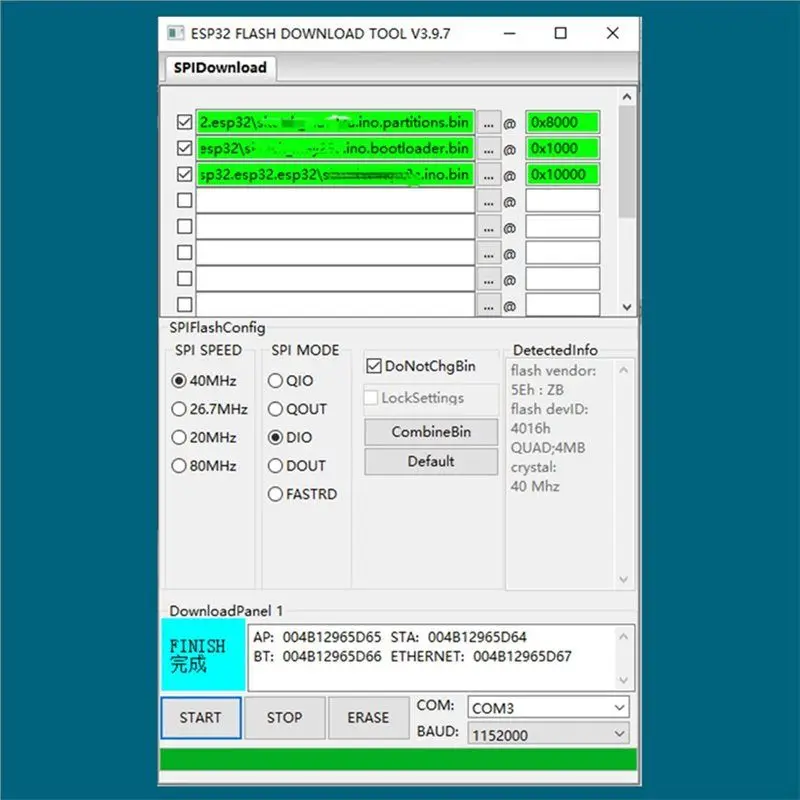Image resolution: width=800 pixels, height=800 pixels.
Task: Click the green progress bar
Action: 398,759
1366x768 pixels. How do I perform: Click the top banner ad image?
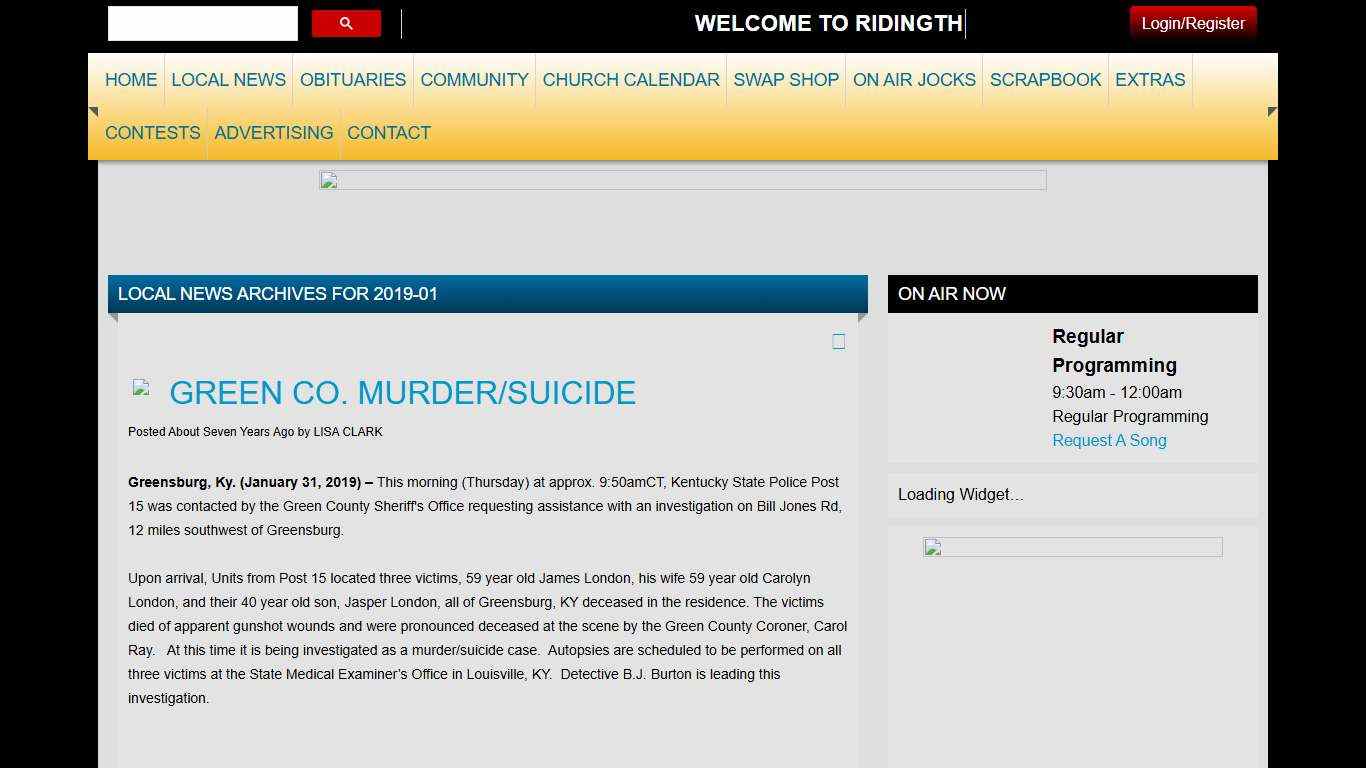[x=682, y=180]
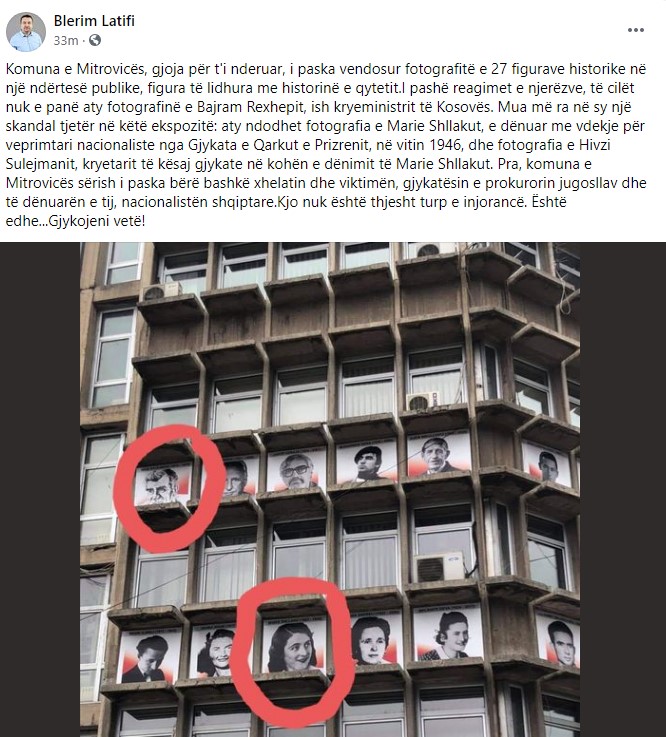
Task: Click the bearded man with glasses portrait
Action: coord(296,470)
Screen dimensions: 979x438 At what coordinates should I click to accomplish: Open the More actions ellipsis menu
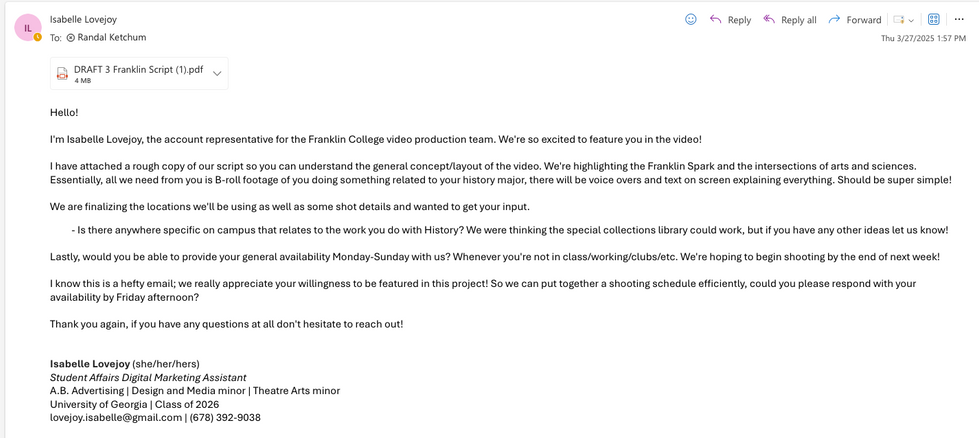pyautogui.click(x=959, y=19)
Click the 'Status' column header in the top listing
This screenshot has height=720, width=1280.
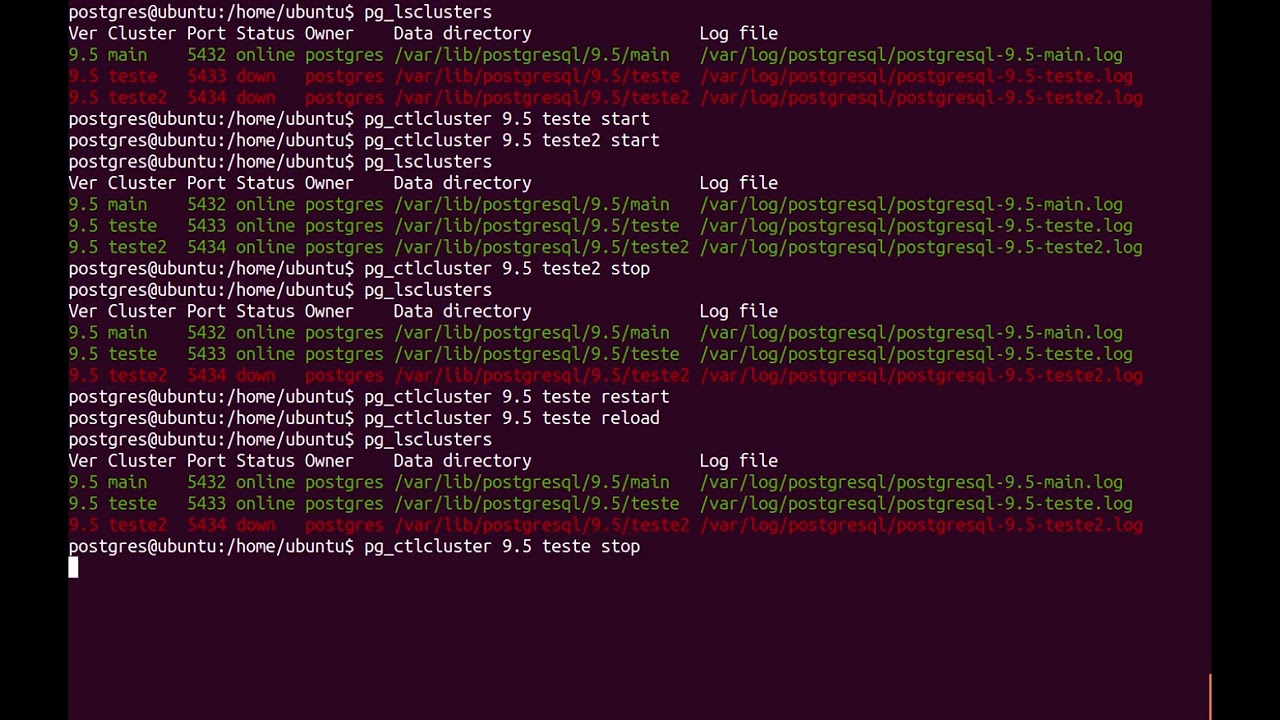tap(265, 34)
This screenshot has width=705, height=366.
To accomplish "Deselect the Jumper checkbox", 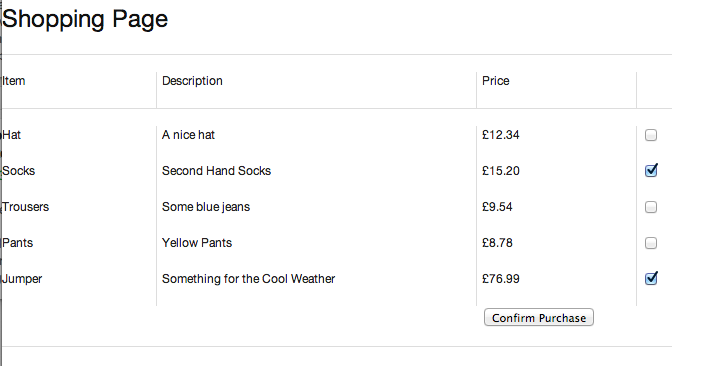I will [651, 278].
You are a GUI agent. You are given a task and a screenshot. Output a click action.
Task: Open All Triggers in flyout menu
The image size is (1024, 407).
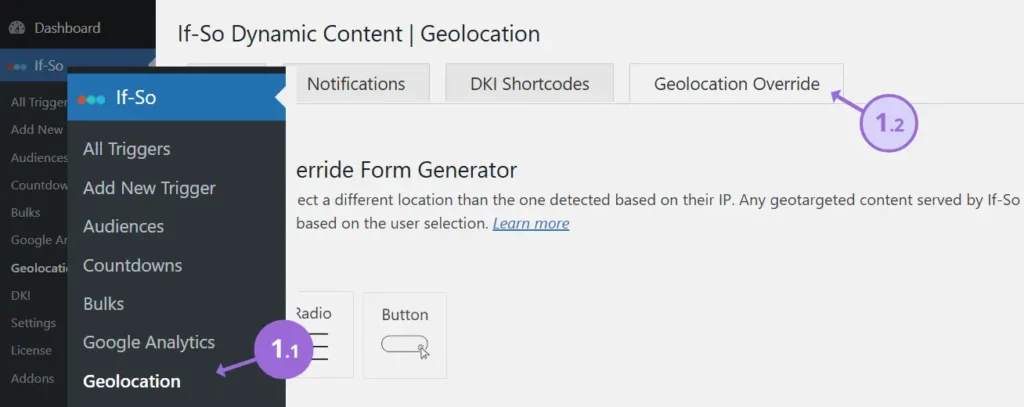pyautogui.click(x=126, y=149)
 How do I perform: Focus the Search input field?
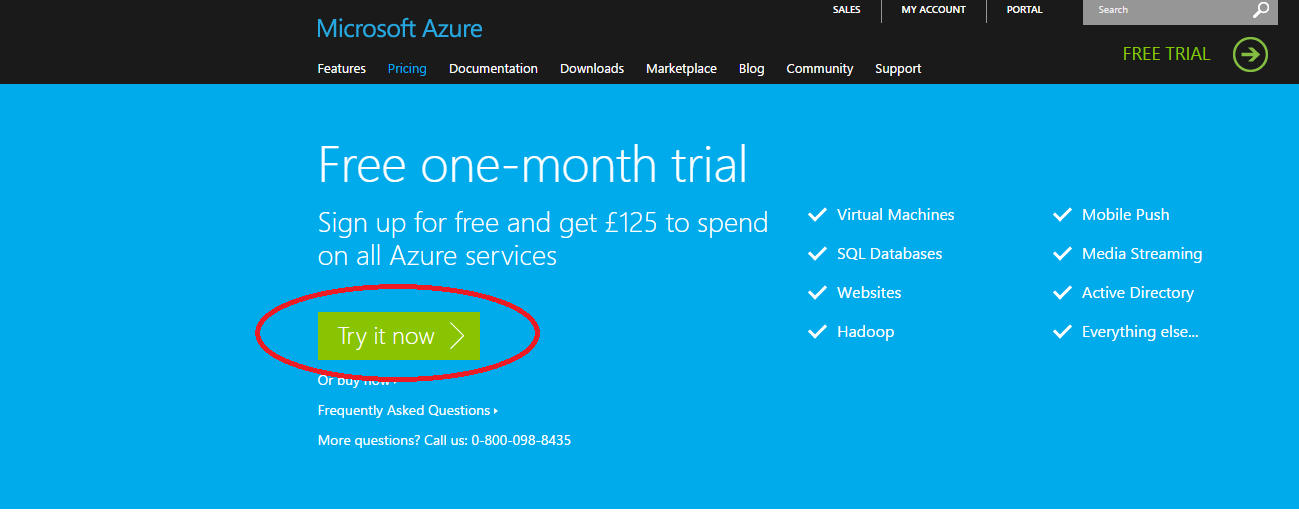click(1165, 11)
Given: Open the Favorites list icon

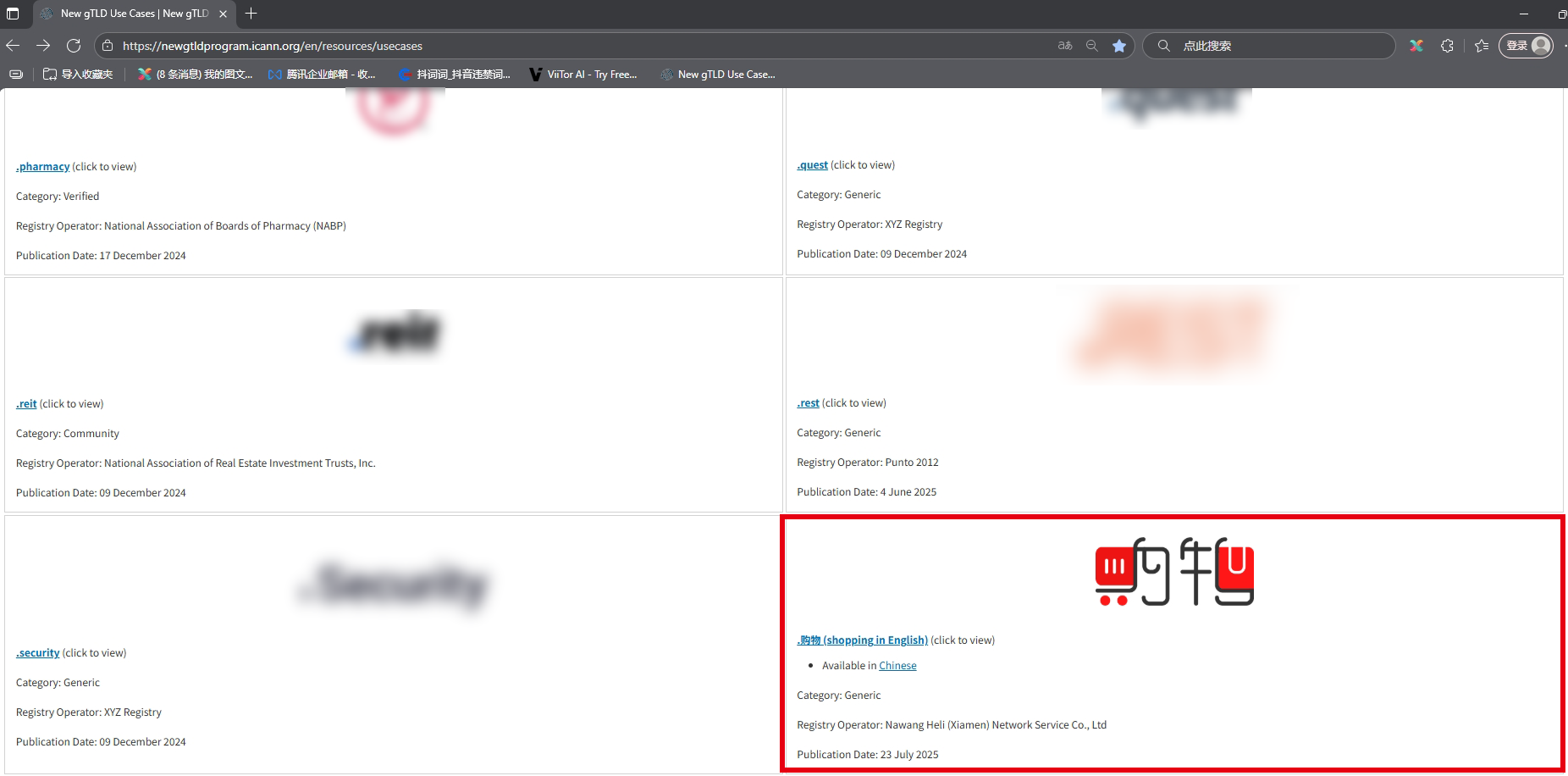Looking at the screenshot, I should coord(1482,46).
● ● ● ● ●
Required work. Could you give again precisely the lines from the one containing "You are a GUI" through the final line of the material above, both included, and no others, dropping the pictures?

Result for this task.
You are a GUI agent. You are given a task and a screenshot. Output a click action.
Task: Open All Triggers in flyout menu
The image size is (1024, 407).
pyautogui.click(x=126, y=149)
 How do I perform: Focus the Search input field?
click(1165, 11)
Given: Open the Favorites list icon

Looking at the screenshot, I should coord(1482,46).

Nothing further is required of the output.